ADDIS ABABA -- Social responsibility has been highlighted in the construction of the Ethiopia-Djibouti railway, with two Chinese railway firms paving roads and digging wells along the route to improve locals' lives.
The Ethiopia-Djibouti railway, also known as Addis Ababa-Djibouti railway, opened service on Wednesday to become the latest testament to the Sino-African friendship.
The 752.7-km line was constructed by China Railway Group (CREC) and China Civil Engineering Construction Corporation (CCECC) with an investment of $4 billion.
CREC said in a statement that it has built more than 400 kilometers of roads for local villagers, as the line passes many villages that previously had no road access.
Moreover, CREC has dug 19 wells and established over 20 water distribution sites to provide free water supply to villagers.

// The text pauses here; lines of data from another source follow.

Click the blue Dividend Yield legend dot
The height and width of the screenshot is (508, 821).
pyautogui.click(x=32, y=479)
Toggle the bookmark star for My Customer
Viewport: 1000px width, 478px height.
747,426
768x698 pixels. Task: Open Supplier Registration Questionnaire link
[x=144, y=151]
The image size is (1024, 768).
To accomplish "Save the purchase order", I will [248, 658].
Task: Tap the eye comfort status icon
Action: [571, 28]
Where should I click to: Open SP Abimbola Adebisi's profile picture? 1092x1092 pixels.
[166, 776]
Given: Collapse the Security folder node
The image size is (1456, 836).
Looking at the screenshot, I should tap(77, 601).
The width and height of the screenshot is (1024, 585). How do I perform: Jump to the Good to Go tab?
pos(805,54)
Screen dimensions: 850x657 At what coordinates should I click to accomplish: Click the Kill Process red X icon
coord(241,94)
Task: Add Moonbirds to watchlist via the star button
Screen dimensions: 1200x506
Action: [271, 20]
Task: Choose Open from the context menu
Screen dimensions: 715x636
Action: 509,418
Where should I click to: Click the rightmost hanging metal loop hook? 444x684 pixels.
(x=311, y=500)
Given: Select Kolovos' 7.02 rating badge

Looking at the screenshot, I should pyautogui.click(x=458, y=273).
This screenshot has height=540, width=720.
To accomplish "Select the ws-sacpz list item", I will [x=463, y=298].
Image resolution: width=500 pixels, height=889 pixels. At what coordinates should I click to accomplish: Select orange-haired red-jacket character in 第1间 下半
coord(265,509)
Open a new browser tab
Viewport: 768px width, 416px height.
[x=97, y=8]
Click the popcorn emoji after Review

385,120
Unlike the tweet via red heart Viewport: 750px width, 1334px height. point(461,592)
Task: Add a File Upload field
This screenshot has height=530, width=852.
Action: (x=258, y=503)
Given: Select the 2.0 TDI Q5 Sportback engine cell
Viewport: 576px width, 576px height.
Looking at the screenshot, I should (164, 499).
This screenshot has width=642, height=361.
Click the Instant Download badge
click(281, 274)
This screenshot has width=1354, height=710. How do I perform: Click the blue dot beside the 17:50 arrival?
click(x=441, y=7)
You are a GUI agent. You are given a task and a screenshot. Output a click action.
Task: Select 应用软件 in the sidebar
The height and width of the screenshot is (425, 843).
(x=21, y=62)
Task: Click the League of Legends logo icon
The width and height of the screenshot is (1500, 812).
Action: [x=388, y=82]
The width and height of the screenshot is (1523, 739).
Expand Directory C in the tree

Dong Jianfeng, chief engineer of CREC's Ethiopia-Djibouti railway project, said as water resources are precious in drought-ridden Ethiopia, the team has preferred designs like culverts and bridges to retain surface runoff and minimize damages to sites of water sources.
Through such charity acts and by hiring large numbers of local workers, the company said they won the locals' trust and avoid clashes over railway construction.
China Railway Construction Corp (CRCC), which owns CCECC, also said they had never encountered clashes with locals during the entire construction.
Li Wuliang, a manager of CCECC, said his team paid constant visits to villages along the line, where they made donations to schools, clinics and funded church building.
"Villagers treated us very friendly. Every time we arrived at a village, they treated us with the best food and local dances," Li told Xinhua.
According to Meng Fengchao, board chairman of CRCC, the company has hired over 20,000 local workers in Ethiopia and 5,000 in Djibouti, who made up the majority of the construction workers.
Hailed as the "Tazara railway in a new era," the Ethiopia-Djibouti line was the second Chinese-built transnational railway in Africa following the Tazara railway, which links Tanzania's Dar es Salaam with Zambia's Kapiri Mposhi.
Unlike the Tazara railway, built in the 1970s in the form of China's foreign aid, the Ethiopia-Djibouti line is a commercial act, but both state-owned CREC and CCECC have vowed to use the project to pass on the Sino-African friendship as entrenched by the Tazara railway.